Centre for Internet & Society

Customers will now be able to transfer money from their accounts to any other account in the country using their cellphones, through the National Payment Corporation of India's Inter-bank Mobile Payment Service (IMPS). The facility allows transactions without the need for a computer or an Internet-enabled phone.

Experts say the service introduces a new form of customer-friendliness that a developing ICT nation like India requires. The Telecom Regulatory Authority of India records more than 670 million registered mobile subscribers; with the penetration of Internet technologies through mobile phones being higher than the spread of the Internet through broadband connections, the service, they reckon, is expected to boost banking transactions better than Internet banking.

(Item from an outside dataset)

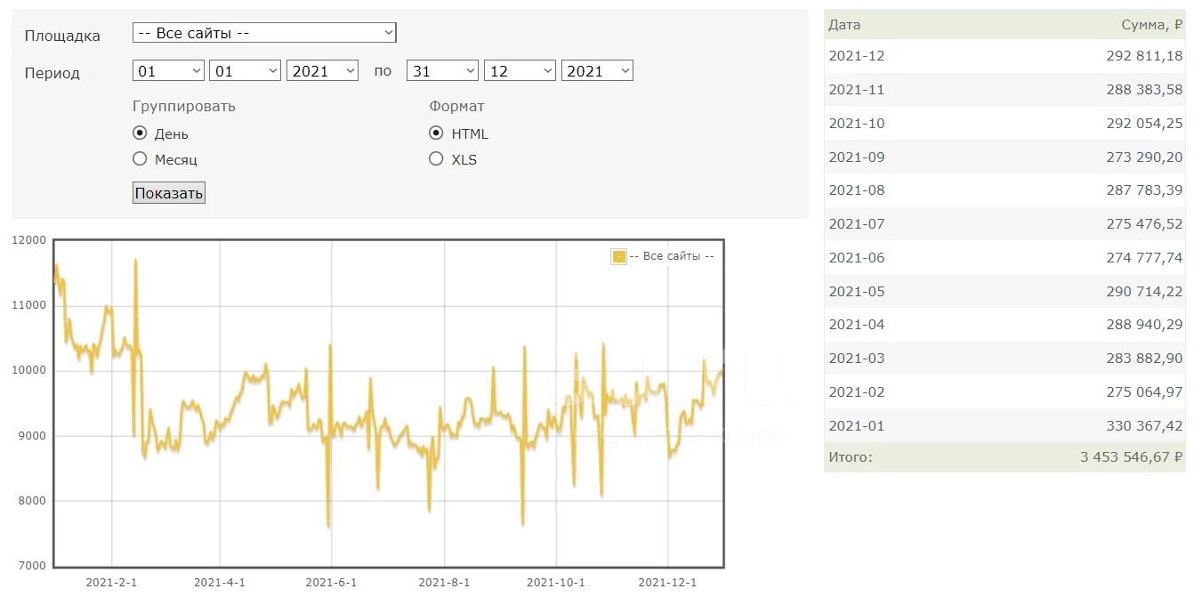
Task: Select the Месяц grouping radio button
Action: (140, 159)
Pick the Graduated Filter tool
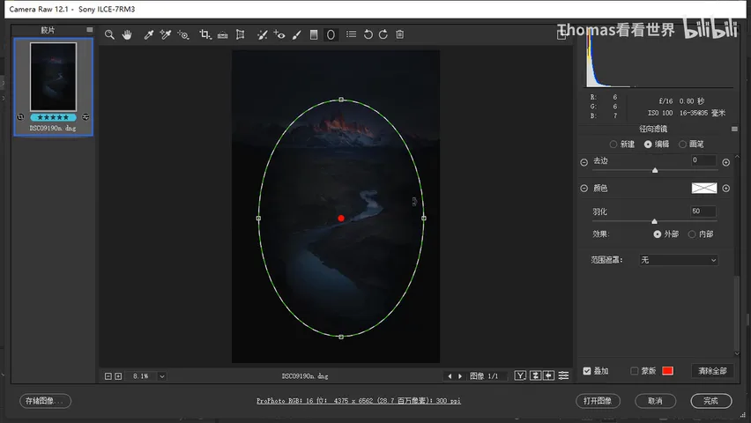This screenshot has width=751, height=423. pyautogui.click(x=314, y=34)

“Though the Internet banking services are user-friendly, they are actually restricted to a limited number of tech-savvy, English-speaking Internet users in the country. With the IMPS, the mobile phone, which is ubiquitous, becomes a handier device for the average user,” says Nishant Shah, director (research), Centre for Internet and Security.

The service provides an inter-operable infrastructure for banks to offer a real-time money transfer facility to customers through mobile phones in seven seconds, says A.P. Hota, CEO and Managing Director of the NPCI. The mobile fund transfers offered by banks and technology providers take 24 hours, and are allowed only if the sender and the receiver hold accounts in the same bank, a hiccup the IMPS seeks to overcome.

With mobile phone-based applications popular and more inclusive in their reach, Mr. Shah says, it might be not only more far-reaching to have banking services available through encrypted SMS systems, because it is a medium that people are familiar with, but also the application-based systems are going to benefit a lot of people, especially who live in areas with inadequate access to banking systems.

Citing South Africa and the Philippines where the IMPS has been successfully launched, experts say the banking and telecom sectors are equipped with the latest security measures for launching the service. With most banks now using a Java-based robust system which works on some kinds of phones and is supported by a limited number of Operating Systems, the system is said to have tried-and-tested security features with double layers of encryption. Hence, the responsibility of caution is more on the side of the user than on technology, experts say, citing cases of sharing of passwords, leaving phones unlocked and sharing of sensitive information with strangers as causes for financial crimes online.

Seven banks have already been offering the IMPS. Seven more are linking up through this network. Gradually, all 50 banks licensed by the RBI are expected to offer the service, which will be free of cost till March 31, 2011.